:: DIRECTION 1 ::
Summarize the text on this year's winner, Michael I. Jordan, in two sentences.
:: DIRECTION 2 ::
Resume the text on Michael I. Jordan and David Rumelhart from the point at which it stops.

:: TEXT EXCERPT ::
This year's winner, announced last Friday in Quebec City at the annual meeting of the Cognitive Science Society, is Michael Jordan. (No, not that Michael Jordan.)

Michael I. Jordan is the Pehong Chen Distinguished Professor of Statistics and of Electrical Engineering and Computer Science at the University of California at Berkeley, where his research has focused on learning and inference in both humans and machines. Jordan is a leading figure in machine learning and Bayesian nonparametrics — a statistical approach that supports flexible models that can "grow" as more data becomes available. The computational models he's developed have been applied to learning, memory, natural language processing, semantics and vision, among other facets of natural and artificial intelligence.

Fittingly enough, Jordan was a student of David Rumelhart (1942 - 2011), the pioneering cognitive scientist in honor of whom the Rumelhart Prize is named. Rumelhart made seminal contributions to our understanding of the human mind, developing mathematical and computational approaches that still shape the field today. He's probably best known for his work with Jay McClelland (the 2010 Rumelhart Prize winner) on neurally-inspired, parallel distributed processing systems.

In an email conversation with me, Jordan praised Rumelhart's broad, interdisciplinary approach:

"Dave had an expansive vision of cognitive science — ideas from psychology, linguistics, AI, statistics and philosophy infused his thinking. Where lesser minds tended to develop cartoon versions of ideas from other fields — the better to dismiss those ideas and continue to focus on one's narrow perspective — Dave always found something useful in other traditions, and was able to creatively shape ideas from those traditions to tackle challenging problems in cognition."

:: INFORMATION PROVIDED ::
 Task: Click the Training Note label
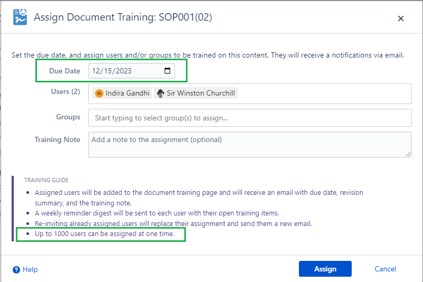tap(58, 139)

:: FINAL ANSWER 1 ::
Michael I. Jordan, a Berkeley professor of statistics and of electrical engineering and computer science whose research focuses on learning and inference in humans and machines, was announced as this year's winner at the annual meeting of the Cognitive Science Society in Quebec City. Jordan was a student of David Rumelhart, the cognitive scientist for whom the Rumelhart Prize is named, and in an email conversation he praised Rumelhart's broad, interdisciplinary approach.

:: FINAL ANSWER 2 ::
At various points in his career, Jordan has asked himself, "What would Dave have thought about this?"

The Rumelhart Prize owes its existence to another student of David Rumelhart, Robert Glushko, whose foundation funds the award. Glushko was also kind enough to correspond with me by email, explaining that he established the yearly prize because:

" ... [Rumelhart was] a brilliant scientist who made fundamental contributions to the foundations of cognitive science, but also to honor a person who was personally and professional generous - a great model for aspiring scientists."

Other recipients of the Rumelhart Prize have included Ray Jackendoff (2014), Linda Smith (2013), and my own PhD advisor, Susan Carey (2009).

I asked Glushko what Rumelhart might make of the field today:

"Rumelhart liked mathematical rigor but he also liked elegant models that gave unexpected insights, and that perspective characterizes the best scientists of any field at any time. I think that Rumelhart might be surprised at how computational cognitive science has become."

Glushko noted that students don't just drift in to cognitive science from psychology anymore — they often come from mathematics, computer science and related fields.

Jordan speculated that Rumelhart would have embraced the computational tools available to today's cognitive scientists:

"I don't recall Dave ever uttering the word 'Bayesian' ... [but] as I've explored Bayesian ideas over the years I often thought that Dave would have enjoyed this exploration as well, with its natural connections to psychology, computer science and stochastic processes."

"I think that he would have been a particularly enthusiastic participant in the rise of Bayesian nonparametrics, appreciating its freedom to allow new entities and structures to emerge as data accrue. Anyone who is pondering the use of statistical models as models of thought must eventually wonder 'how does the model itself evolve?' and 'what happens when data arrive that appear to go beyond the scope of the current model?' The ability of Bayesian nonparametrics to face these questions should be appealing to anyone in cognitive science."

Of course, cognitive science is itself evolving, arguably becoming more relevant than ever. With the rise of intelligent technology comes greater need to understand both the nature of intelligence and of ourselves. In concluding our interview, Glushko noted:

"Our machines are getting increasingly smart, especially when they can learn. Cognitive science is essential in making them learn the right things and in interacting with each other and with people in ways that make human existence better."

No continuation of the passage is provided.